─── RECORD SET ───
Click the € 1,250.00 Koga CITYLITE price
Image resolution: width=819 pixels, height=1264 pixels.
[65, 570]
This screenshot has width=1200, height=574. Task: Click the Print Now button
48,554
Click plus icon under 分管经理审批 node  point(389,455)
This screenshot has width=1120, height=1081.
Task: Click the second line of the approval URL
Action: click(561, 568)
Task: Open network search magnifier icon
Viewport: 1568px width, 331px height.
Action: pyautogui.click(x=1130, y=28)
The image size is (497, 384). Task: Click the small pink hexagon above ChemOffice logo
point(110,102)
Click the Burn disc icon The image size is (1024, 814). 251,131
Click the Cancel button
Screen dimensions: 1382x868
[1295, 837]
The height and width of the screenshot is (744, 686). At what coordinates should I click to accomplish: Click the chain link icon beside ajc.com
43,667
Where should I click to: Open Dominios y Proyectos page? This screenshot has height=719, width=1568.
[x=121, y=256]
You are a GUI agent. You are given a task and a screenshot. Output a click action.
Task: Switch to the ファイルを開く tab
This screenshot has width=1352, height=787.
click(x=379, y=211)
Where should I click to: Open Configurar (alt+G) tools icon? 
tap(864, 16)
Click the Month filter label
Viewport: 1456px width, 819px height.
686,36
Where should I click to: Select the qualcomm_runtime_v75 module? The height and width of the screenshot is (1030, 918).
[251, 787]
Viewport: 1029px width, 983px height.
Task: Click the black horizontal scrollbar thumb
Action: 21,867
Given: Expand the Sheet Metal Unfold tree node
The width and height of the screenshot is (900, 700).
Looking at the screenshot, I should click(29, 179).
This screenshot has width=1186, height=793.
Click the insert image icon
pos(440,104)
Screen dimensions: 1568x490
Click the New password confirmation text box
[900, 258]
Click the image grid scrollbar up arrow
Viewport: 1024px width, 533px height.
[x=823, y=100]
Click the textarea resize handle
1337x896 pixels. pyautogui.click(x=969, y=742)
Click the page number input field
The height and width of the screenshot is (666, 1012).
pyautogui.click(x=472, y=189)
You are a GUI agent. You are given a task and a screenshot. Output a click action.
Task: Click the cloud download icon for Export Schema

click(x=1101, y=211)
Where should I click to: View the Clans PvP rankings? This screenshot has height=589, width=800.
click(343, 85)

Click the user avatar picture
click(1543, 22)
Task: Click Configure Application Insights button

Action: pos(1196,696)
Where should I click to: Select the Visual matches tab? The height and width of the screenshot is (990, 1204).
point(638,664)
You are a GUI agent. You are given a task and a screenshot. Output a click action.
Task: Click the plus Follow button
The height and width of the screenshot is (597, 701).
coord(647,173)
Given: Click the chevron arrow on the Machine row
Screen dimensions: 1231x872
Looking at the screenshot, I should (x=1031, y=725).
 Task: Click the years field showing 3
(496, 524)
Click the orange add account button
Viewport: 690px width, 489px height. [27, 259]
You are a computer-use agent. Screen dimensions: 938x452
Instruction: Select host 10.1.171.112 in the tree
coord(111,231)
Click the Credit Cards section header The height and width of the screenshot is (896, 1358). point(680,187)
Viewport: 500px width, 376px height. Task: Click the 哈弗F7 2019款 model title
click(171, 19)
───
→ WORK ORDER: All of the entries should be repeated word for word.

→ TASK RESULT:
Click the € 1,250.00 Koga CITYLITE price
Image resolution: width=819 pixels, height=1264 pixels.
[65, 570]
This screenshot has width=1200, height=574. Task: Click the Print Now button
48,554
Click plus icon under 分管经理审批 node  point(389,455)
This screenshot has width=1120, height=1081.
Task: Click the second line of the approval URL
Action: click(561, 568)
Task: Open network search magnifier icon
Viewport: 1568px width, 331px height.
Action: pyautogui.click(x=1130, y=28)
The image size is (497, 384). Task: Click the small pink hexagon above ChemOffice logo
point(110,102)
Click the Burn disc icon The image size is (1024, 814). 251,131
Click the Cancel button
Screen dimensions: 1382x868
[1295, 837]
The height and width of the screenshot is (744, 686). At what coordinates should I click to accomplish: Click the chain link icon beside ajc.com
43,667
Where should I click to: Open Dominios y Proyectos page? This screenshot has height=719, width=1568.
[x=121, y=256]
You are a GUI agent. You are given a task and a screenshot. Output a click action.
Task: Switch to the ファイルを開く tab
This screenshot has width=1352, height=787.
click(x=379, y=211)
Where should I click to: Open Configurar (alt+G) tools icon? 
tap(864, 16)
Click the Month filter label
Viewport: 1456px width, 819px height.
686,36
Where should I click to: Select the qualcomm_runtime_v75 module? The height and width of the screenshot is (1030, 918).
[251, 787]
Viewport: 1029px width, 983px height.
Task: Click the black horizontal scrollbar thumb
Action: 21,867
Given: Expand the Sheet Metal Unfold tree node
The width and height of the screenshot is (900, 700).
Looking at the screenshot, I should click(29, 179).
This screenshot has width=1186, height=793.
Click the insert image icon
pos(440,104)
Screen dimensions: 1568x490
Click the New password confirmation text box
[900, 258]
Click the image grid scrollbar up arrow
Viewport: 1024px width, 533px height.
[x=823, y=100]
Click the textarea resize handle
1337x896 pixels. pyautogui.click(x=969, y=742)
Click the page number input field
The height and width of the screenshot is (666, 1012).
pyautogui.click(x=472, y=189)
You are a GUI agent. You are given a task and a screenshot. Output a click action.
Task: Click the cloud download icon for Export Schema

click(x=1101, y=211)
Where should I click to: View the Clans PvP rankings? This screenshot has height=589, width=800.
click(343, 85)

Click the user avatar picture
click(1543, 22)
Task: Click Configure Application Insights button

Action: pos(1196,696)
Where should I click to: Select the Visual matches tab? The height and width of the screenshot is (990, 1204).
point(638,664)
You are a GUI agent. You are given a task and a screenshot. Output a click action.
Task: Click the plus Follow button
The height and width of the screenshot is (597, 701).
coord(647,173)
Given: Click the chevron arrow on the Machine row
Screen dimensions: 1231x872
Looking at the screenshot, I should (x=1031, y=725).
 Task: Click the years field showing 3
(496, 524)
Click the orange add account button
Viewport: 690px width, 489px height. [27, 259]
You are a computer-use agent. Screen dimensions: 938x452
Instruction: Select host 10.1.171.112 in the tree
coord(111,231)
Click the Credit Cards section header The height and width of the screenshot is (896, 1358). point(680,187)
Viewport: 500px width, 376px height. Task: Click the 哈弗F7 2019款 model title
click(171, 19)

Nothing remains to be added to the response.